Larsen & Toubro Receives Observation Letters for Proposed Scheme of Arrangement with L&T Realty Properties

Larsen & Toubro Limited (L&T) has received ‘Observation Letters’ from both the BSE Limited and the National Stock Exchange of India for its proposed Scheme of Arrangement involving L&T Realty Properties Limited (LTRPL). The scheme, which involves L&T as the Transferor Company, is now proceeding to the next regulatory stage. The observation letters, dated March 18 and March 19, 2026, confirm no adverse observations concerning listing compliance requirements, enabling L&T to file the scheme with the Hon’ble NCLT.

Stock Exchanges Issue Observations on Scheme of Arrangement

Larsen & Toubro Limited announced that it has successfully received Observation Letters from the Bombay Stock Exchange (BSE) and the National Stock Exchange of India (NSE) regarding the proposed Scheme of Arrangement. This scheme involves the transfer of assets and liabilities between Larsen & Toubro Limited, acting as the Transferor Company (L&T), and L&T Realty Properties Limited, acting as the Transferee Company (LTRPL).

The letters, issued on March 18, 2026 (BSE) and March 19, 2026 (NSE), confirm that the stock exchanges have no adverse observations concerning the listing and disclosure requirements associated with the arrangement.
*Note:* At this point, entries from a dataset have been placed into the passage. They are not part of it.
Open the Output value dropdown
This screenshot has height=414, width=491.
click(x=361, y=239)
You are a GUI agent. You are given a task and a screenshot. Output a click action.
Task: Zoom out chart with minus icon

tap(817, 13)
This critical clearance allows the company to move forward with filing the requisite documentation with the Hon’ble National Company Law Tribunal (NCLT).

Key Conditions and Disclosures Required by Exchanges

Both exchanges mandated several conditions that L&T must adhere to while seeking shareholder and creditor approval:

  • The entities must confirm full compliance with all provisions related to the scheme, particularly those concerning disclosure requirements and timelines.
  • Disclosure of all ongoing adjudication, recovery proceedings, or enforcement actions against the listed entity, its promoters, or directors must be made to the NCLT and shareholders.
  • Any additional information submitted after the initial filing must be promptly displayed on the websites of both the listed company and the stock exchanges.
  • Financials considered for the valuation report must not be older than 6 months from the date of the No-Objection Certificate (NOC).
  • Any proposed equity shares issued under the scheme must mandatorily be in demat form only.
  • The observations from SEBI and the stock exchanges must be incorporated into the petition filed before the NCLT.

Mandatory Disclosures for Shareholders

L&T is specifically advised to ensure that the explanatory statement accompanying the resolution for shareholder approval (under Sections 230 to 232 of the Companies Act, 2013) includes comprehensive details to facilitate an informed decision:

  1. Rationale for the slump sale of the realty undertaking, expected synergies, and the cost-benefit analysis of the scheme.
  2. Detailed information regarding the Registered Valuer, the Valuation Report, and the Merchant Banker’s Fairness opinion, including the rationale for valuation methods used.
  3. Latest financials of LNTL and LRPL, not older than 6 months from the date of the NOC, must be updated on the website and included in the statement.
  4. Detailed pre- and post-scheme shareholding patterns, revenues, PAT, and EBIDTA for the last 3 years for both entities.
  5. Disclosure of the impact on reserves of both LNTL and LRPL resulting from the arrangement, including compliance with applicable accounting standards.

Validity and Next Steps

The Observation Letter from the NSE is valid for six months from March 19, 2026, within which the scheme must be submitted to the NCLT. The company has confirmed that copies of the observation letters are enclosed with this intimation and that this announcement is available on the investor relations website.